The California Supreme Court has ruled that whether a dissolved corporation may be sued in California depends on the law of the state of incorporation, which is often more protective than California law. The decision could help stem plaintiff forum-shopping and allow insurers to “close the books” on liabilities of such corporations.

In Greb v. Diamond Intl. Corp. (Feb. 21, 2013, S183365), California plaintiffs sued a Delaware corporation that had voluntarily dissolved many years earlier. Delaware corporation law bars suit against a voluntarily dissolved corporation more than three years after dissolution. (Del. Code Ann. tit. 8, § 278.) Plaintiffs argued that their suit was permitted under California’s corporate survival statute, which sets no time limit on when a dissolved corporation may be sued: A dissolved corporation “nevertheless continues to exist for the purpose of … defending actions … against it and … to … discharge obligations.” (Cal. Corp. Code, § 2010.) The practical effect of the California statute is often to drag insurers into latent injury suits on behalf of long-gone insureds. “Causes of action … may be enforced against the dissolved corporation … including, without limitation, insurance assets held by the corporation.” (Cal. Corp. Code, § 2011(a)(1)(A); see also Cal. Ins. Code, § 11580 [“insolvency or bankruptcy of the insured will not release the insurer”].)

The California Supreme Court held that California’s survival statute, section 2010, applies only to corporations “organized under” California law, and does not apply to foreign corporations – those incorporated under the laws of another state. In so ruling, the court rejected plaintiffs’ argument that a foreign corporation is “organized” under California law “simply by virtue of qualifying to transact interstate business” in California. If that were the case, then “every foreign corporation that qualified to do business in California would be governed by all of” California’s general corporate laws, rather than the laws of the state of incorporation. Greb held that plaintiffs “provide no basis to pluck out particular sections, such as [the survival provision, section] 2010, and hold that the particular section applies but the rest of” California’s general corporate laws do not.

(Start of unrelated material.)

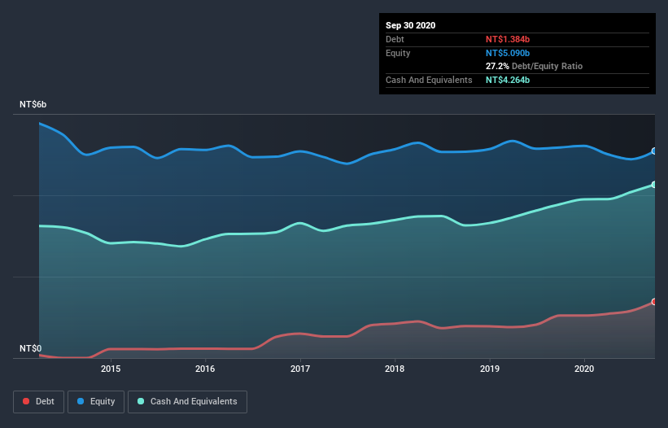Select the teal Cash endpoint marker
This screenshot has height=428, width=668.
654,185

Greb concluded that “…the history and language of [California’s corporate statutes] simply do not support the proposition that section 2010 … governs foreign in addition to domestic corporations.”

Gordon & Rees recently won an appeal on a nearly identical issue. That case, Robinson v. SSW, Inc. (S206347), is before the California Supreme Court, expressly pending the outcome of Greb. Given the decision in Greb, we expect the ruling in our case will be upheld.